伴随着数字经济时代的到来,企业数字化转型已然成为大势所趋。第四次工业革命的背景之下,“数字产业化+产业数字化”逐步成为经济发展新的增长点。企业数字化转型是实现高质量发展的战略选择,也是培育自身创新引擎的必由之路,其本质在于利用新一代数字信息技术实现企业的系统性变革[1],通过生产方式、经营管理、组织模式等的改变,使企业的发展能更好地顺应数字化浪潮,进而提升企业的价值创造能力[2]。创新驱动背景之下,“专精特新”企业如何打破“高端限制、低端锁定”的技术困境,助推制造产业的革新成为当下理论界与实务界关注的热点。“专精特新”企业作为我国创新制造的先锋军,更应积极融入数字化浪潮,借力数字化转型实现创新效率的跨越式提升,但碍于资金投入风险、战略缺位、管理失衡、能力不足等制约因素,数字化转型在“专精特新”中小企业并未发挥出应有的效用,对企业创新层面的影响甚至适得其反。

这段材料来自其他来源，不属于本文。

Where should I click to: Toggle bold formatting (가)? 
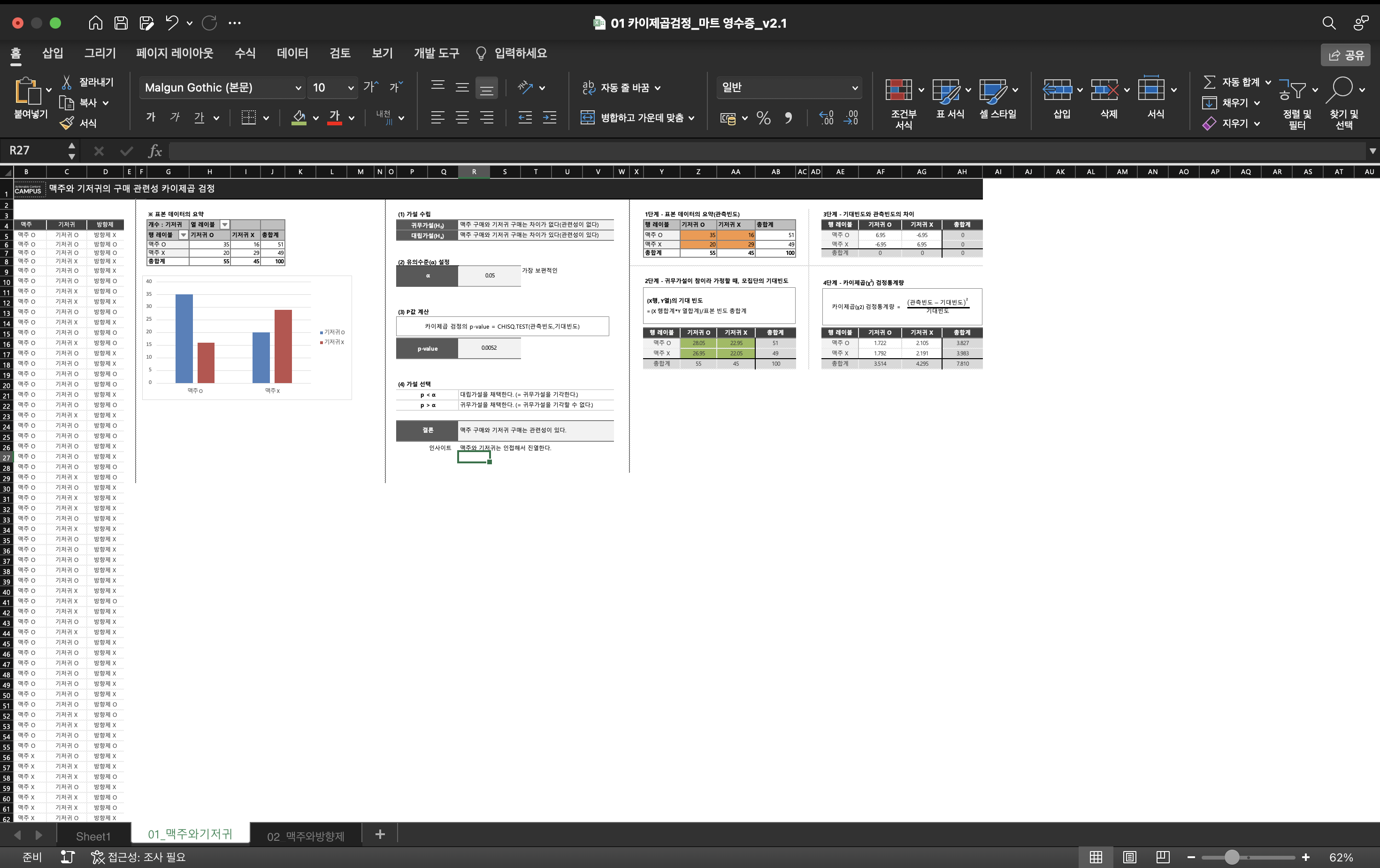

因此,以“专精特新”中小企业为主体切入点,深入分析数字化转型与其创新效率间的关联,对于挖掘“专精特新”企业创新潜能、推动数字化战略的真正落地具有重要现实意义。
近年来,国内外对于数字化转型与企业创新的研究颇为丰富。已有研究从数字技术应用[3-5]、政策导向作用[6-7]以及企业治理水平[8-9]等多个维度探究两者间的影响关系。数字技术的进步对企业数字化转型驱动创新起到关键性的作用,有学者认为,技术层面的不断创新是经济高质量发展与企业获得竞争优势的核心引擎, 充分利用数字技术才能在市场中立足[10]。从要素配置的角度来看,数字化转型能够通过优化劳动力、资本和知识技术要素配置来提升企业自身的创新效率[11]。此外,动态竞争环境下企业治理水平的高低也对其存在一定影响,其中管理层能力深受关注,有学者提出具备技术特长的高管能更好地发挥数字化转型对企业创新效率的促进作用[12]。

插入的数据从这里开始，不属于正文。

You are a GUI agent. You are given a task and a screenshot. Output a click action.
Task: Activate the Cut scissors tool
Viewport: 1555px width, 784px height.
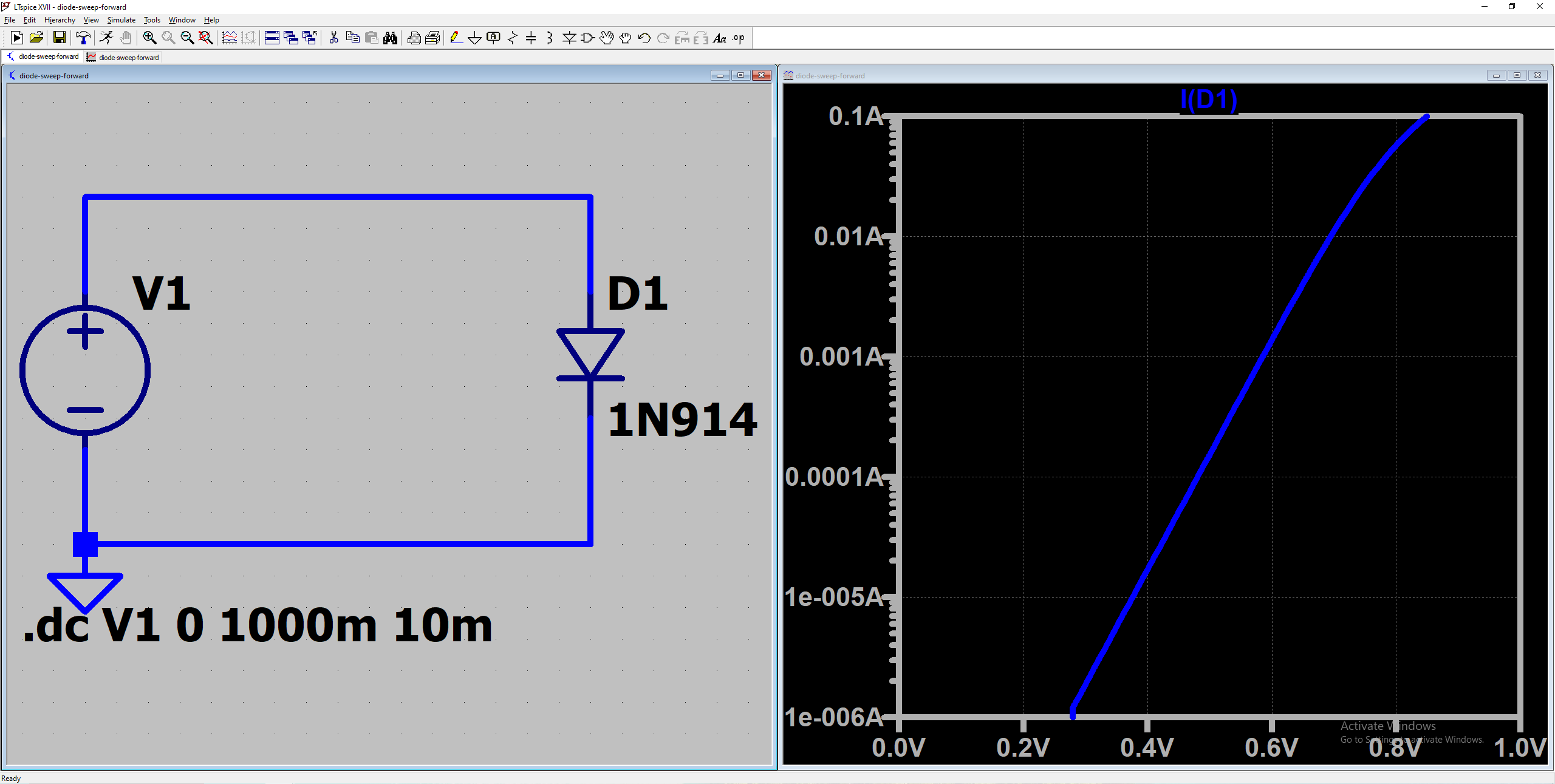pyautogui.click(x=333, y=38)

多数学者的研究对数字化转型能促进企业创新持认可态度,但也有学者提出不同意见,认为存在“数字化悖论”,企业数字化转型与创新绩效间呈倒“U”形关系[13-14],企业数字化的过度投资会导致自身资源的浪费与劳动力的错配,进而对创新绩效的提升产生抑制效果。以“专精特新”企业为研究对象,有学者从企业内外部治理因素出发,探究得出高管研发背景对数字化转型与企业创新绩效起倒“U”形的调节作用,而供应链集中度对这两者的关系则存在负向调节作用[15]。

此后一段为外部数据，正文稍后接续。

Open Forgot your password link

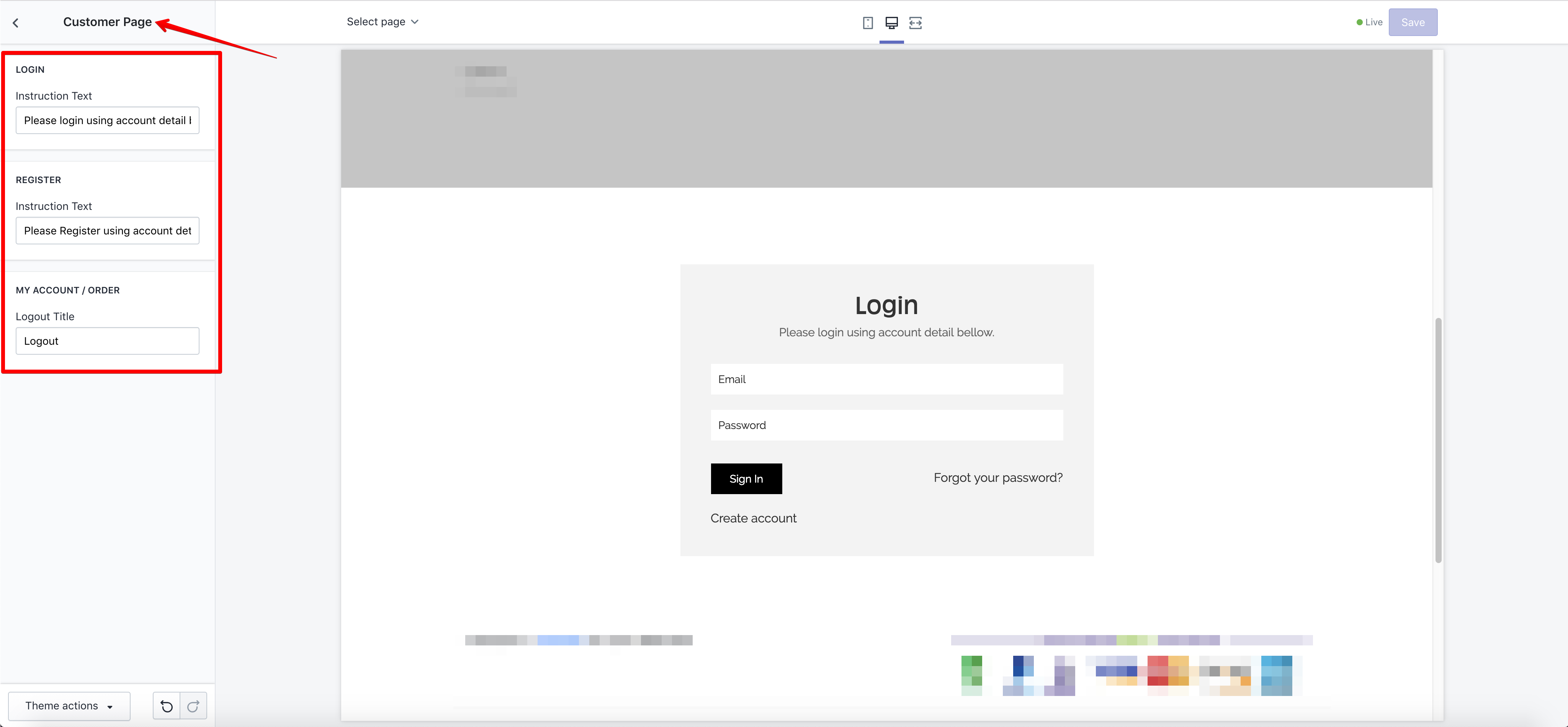point(997,477)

上述研究就数字化转型与企业创新形成了诸多探讨,然而企业能否达成有效的数字化转型在很大程度上与其所能得到的资金支持力度密切相关。换言之,企业面临的融资约束强度很可能对数字化转型和其自身创新之间的作用施展产生不同的影响。融资约束一直以来都是企业创新发展道路上避无可避的桎梏,而数字化转型的核心便在于对信息资源的高效处理,可以充分发挥其对企业融资约束的缓释效应,进而激发创新效率的正向提升。围绕该视角展开的研究也从不同的切入点提出了各自的主张,如辛琳探讨了知识网络对于“专精特新”企业创新绩效的影响[16];刘会芹等[17]则从微观和宏观两个角度分析了数字金融对缓解企业融资约束的中介传导路径;张洁[18]认为数字化转型能促进企业优质信息的输出,提高信息的使用效率,从而缓解企业面临的融资限制。不难看出,以“专精特新”中小企业为主体,关于数字化转型对企业创新效率影响的探讨仍显不足,尚未就其机理部分达成一致认识,仍存在较大研究空白。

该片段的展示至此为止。